So let “experience” be the guide. By experience these new prophets are, according to Davis, turned on with because they are tuned in to nature’s vibrations. Not only have these new prophets discovered “that sound, color, and light have healing frequencies to them,” but also “that they have a ‘resonance’ themselves that helps people move deeper into God.”[9](TPOH, 53) Christian leaders (likely referring to NAR apostles and prophets) are able to channel the universe’s quantum energy to heal and help others move deeper into God. Note the claim: Some Christian leaders “have a ‘resonance’ themselves.” From this statement questions arise. First, do some Christian leaders possess a resonance themselves? And second, can this resonance move people deeper into God?

If this is the case, it must be asked, whatever happened to the ministry of the Holy Spirit? Do people move deeper into God by auric resonations emanating from certain Christian leaders? Or, do Christians move deeper into God by His revelation of Himself through Christ in Scripture as born witness to by the person and power of the Holy Spirit? The biblical answer is obvious.

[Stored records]
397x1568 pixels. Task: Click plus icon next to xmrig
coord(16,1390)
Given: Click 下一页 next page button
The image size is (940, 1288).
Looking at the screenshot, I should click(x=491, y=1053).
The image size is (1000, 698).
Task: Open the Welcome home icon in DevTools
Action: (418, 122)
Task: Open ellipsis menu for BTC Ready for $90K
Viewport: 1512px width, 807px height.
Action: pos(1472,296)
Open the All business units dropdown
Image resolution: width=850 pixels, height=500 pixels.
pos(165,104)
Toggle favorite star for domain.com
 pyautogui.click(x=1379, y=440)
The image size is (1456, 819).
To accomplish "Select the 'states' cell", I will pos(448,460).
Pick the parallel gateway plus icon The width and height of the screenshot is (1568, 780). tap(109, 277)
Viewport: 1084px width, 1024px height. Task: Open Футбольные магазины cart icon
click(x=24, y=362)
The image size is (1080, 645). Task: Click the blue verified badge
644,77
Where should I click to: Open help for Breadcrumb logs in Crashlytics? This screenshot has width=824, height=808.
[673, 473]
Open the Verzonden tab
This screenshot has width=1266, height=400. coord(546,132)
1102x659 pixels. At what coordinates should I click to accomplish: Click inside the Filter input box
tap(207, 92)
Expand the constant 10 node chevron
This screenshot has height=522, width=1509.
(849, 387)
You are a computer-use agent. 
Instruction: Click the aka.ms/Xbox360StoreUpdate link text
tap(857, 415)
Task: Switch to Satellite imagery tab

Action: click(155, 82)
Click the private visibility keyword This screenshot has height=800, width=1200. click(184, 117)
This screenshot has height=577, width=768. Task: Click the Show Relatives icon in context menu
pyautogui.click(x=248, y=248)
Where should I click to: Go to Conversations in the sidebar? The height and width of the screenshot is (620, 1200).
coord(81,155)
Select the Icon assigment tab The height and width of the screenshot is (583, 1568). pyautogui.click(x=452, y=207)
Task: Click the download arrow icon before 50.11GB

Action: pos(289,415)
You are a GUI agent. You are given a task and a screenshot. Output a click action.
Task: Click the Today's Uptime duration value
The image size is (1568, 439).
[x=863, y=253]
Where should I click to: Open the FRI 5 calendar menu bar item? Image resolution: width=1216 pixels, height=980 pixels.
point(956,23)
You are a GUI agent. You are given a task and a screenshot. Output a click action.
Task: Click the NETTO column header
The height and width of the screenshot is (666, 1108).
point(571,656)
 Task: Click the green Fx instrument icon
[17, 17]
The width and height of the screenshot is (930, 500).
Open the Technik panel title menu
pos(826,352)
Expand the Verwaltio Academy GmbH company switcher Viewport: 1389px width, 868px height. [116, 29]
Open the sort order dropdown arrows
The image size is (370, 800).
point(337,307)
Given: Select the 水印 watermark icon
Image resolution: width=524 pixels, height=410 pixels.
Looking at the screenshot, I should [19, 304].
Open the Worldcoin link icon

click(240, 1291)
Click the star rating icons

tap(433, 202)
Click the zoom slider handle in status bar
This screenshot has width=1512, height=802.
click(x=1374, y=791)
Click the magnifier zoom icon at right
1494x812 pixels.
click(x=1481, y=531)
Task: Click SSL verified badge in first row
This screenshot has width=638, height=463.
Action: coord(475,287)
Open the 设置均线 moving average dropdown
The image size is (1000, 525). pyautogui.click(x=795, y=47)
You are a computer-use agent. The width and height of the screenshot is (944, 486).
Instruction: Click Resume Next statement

PROBLEM SET:
**A.** Reproduce the passage on prophetic resonance word for word, starting at "If this is the" and stopping after "answer is obvious.".
**B.** Resume the passage on prophetic resonance, picking up right after its final sentence.

EXPECTED RESPONSES:
**A.**
If this is the case, it must be asked, whatever happened to the ministry of the Holy Spirit? Do people move deeper into God by auric resonations emanating from certain Christian leaders? Or, do Christians move deeper into God by His revelation of Himself through Christ in Scripture as born witness to by the person and power of the Holy Spirit? The biblical answer is obvious.

**B.**
By His manifold workings (i.e., convicting, regeneration, baptism, sealing, filling, etc.), the Third Person of the Holy Trinity first attracts people to Christ (John 16:8), then escorts them into union with Christ (Acts 1:5; Colossians 1:27), and later over time, moves them into deeper communion with Christ (Galatians 5:16). About moving deeper into God, Paul wrote to the Corinthians,
Yet we do speak wisdom among those who are mature; a wisdom, however, not of this age nor of the rulers of this age, who are passing away; but we speak God’s wisdom in a mystery, the hidden wisdom which God predestined before the ages to our glory; the wisdom which none of the rulers of this age has understood; for if they had understood it they would not have crucified the Lord of glory; but just as it is written,
Things which eye has not seen and ear has not heard,
And which have not entered the heart of man,
All that God has prepared for those who love Him.

For to us God revealed them through the Spirit [Things which eye has not seen and ear has not heard]; for the Spirit searches all things [Things . . . which have not entered the heart of man], even the depths of God. For who among men knows the thoughts of a man except the spirit of the man which is in him? Even so the thoughts of God no one knows except the Spirit of God. Now we have received, not the spirit of the world, but the Spirit who is from God, so that we may know the things freely given to us by God.
(emphasis added, 1 Corinthians 2:6-12)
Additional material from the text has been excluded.